Required work => Give back the entire listing verbatim.

<<<<

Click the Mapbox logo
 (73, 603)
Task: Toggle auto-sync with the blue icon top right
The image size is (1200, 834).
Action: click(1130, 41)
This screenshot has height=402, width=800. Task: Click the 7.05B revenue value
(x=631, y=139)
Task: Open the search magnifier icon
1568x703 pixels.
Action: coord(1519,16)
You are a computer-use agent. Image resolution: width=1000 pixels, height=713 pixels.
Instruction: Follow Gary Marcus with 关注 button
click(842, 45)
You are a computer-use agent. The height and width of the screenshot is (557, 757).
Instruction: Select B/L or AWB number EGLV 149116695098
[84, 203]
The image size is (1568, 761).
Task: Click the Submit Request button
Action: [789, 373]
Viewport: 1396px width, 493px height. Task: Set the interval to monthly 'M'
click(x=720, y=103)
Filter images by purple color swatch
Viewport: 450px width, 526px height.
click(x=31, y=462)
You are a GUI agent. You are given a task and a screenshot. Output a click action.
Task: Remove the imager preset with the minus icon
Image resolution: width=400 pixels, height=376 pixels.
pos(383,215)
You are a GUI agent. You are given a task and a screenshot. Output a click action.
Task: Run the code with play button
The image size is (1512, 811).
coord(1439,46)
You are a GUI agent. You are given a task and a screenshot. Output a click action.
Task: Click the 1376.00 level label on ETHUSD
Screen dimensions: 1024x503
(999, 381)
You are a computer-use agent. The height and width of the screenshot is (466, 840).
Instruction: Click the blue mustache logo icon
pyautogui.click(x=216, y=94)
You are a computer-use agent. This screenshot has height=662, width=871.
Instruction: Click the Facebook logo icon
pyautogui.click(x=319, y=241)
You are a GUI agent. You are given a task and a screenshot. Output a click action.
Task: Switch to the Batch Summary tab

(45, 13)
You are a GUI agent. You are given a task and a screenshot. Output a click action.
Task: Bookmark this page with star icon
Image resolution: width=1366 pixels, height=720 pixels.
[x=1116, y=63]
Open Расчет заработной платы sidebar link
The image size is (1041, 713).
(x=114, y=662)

>>>>

Output below =>
Click the Mapbox logo
 (73, 603)
Task: Toggle auto-sync with the blue icon top right
The image size is (1200, 834).
Action: click(1130, 41)
This screenshot has height=402, width=800. Task: Click the 7.05B revenue value
(x=631, y=139)
Task: Open the search magnifier icon
1568x703 pixels.
Action: coord(1519,16)
You are a computer-use agent. Image resolution: width=1000 pixels, height=713 pixels.
Instruction: Follow Gary Marcus with 关注 button
click(842, 45)
You are a computer-use agent. The height and width of the screenshot is (557, 757).
Instruction: Select B/L or AWB number EGLV 149116695098
[84, 203]
The image size is (1568, 761).
Task: Click the Submit Request button
Action: [789, 373]
Viewport: 1396px width, 493px height. Task: Set the interval to monthly 'M'
click(x=720, y=103)
Filter images by purple color swatch
Viewport: 450px width, 526px height.
click(x=31, y=462)
You are a GUI agent. You are given a task and a screenshot. Output a click action.
Task: Remove the imager preset with the minus icon
Image resolution: width=400 pixels, height=376 pixels.
pos(383,215)
You are a GUI agent. You are given a task and a screenshot. Output a click action.
Task: Run the code with play button
The image size is (1512, 811).
coord(1439,46)
You are a GUI agent. You are given a task and a screenshot. Output a click action.
Task: Click the 1376.00 level label on ETHUSD
Screen dimensions: 1024x503
(999, 381)
You are a computer-use agent. The height and width of the screenshot is (466, 840).
Instruction: Click the blue mustache logo icon
pyautogui.click(x=216, y=94)
You are a computer-use agent. This screenshot has height=662, width=871.
Instruction: Click the Facebook logo icon
pyautogui.click(x=319, y=241)
You are a GUI agent. You are given a task and a screenshot. Output a click action.
Task: Switch to the Batch Summary tab

(45, 13)
You are a GUI agent. You are given a task and a screenshot. Output a click action.
Task: Bookmark this page with star icon
Image resolution: width=1366 pixels, height=720 pixels.
[x=1116, y=63]
Open Расчет заработной платы sidebar link
The image size is (1041, 713).
(x=114, y=662)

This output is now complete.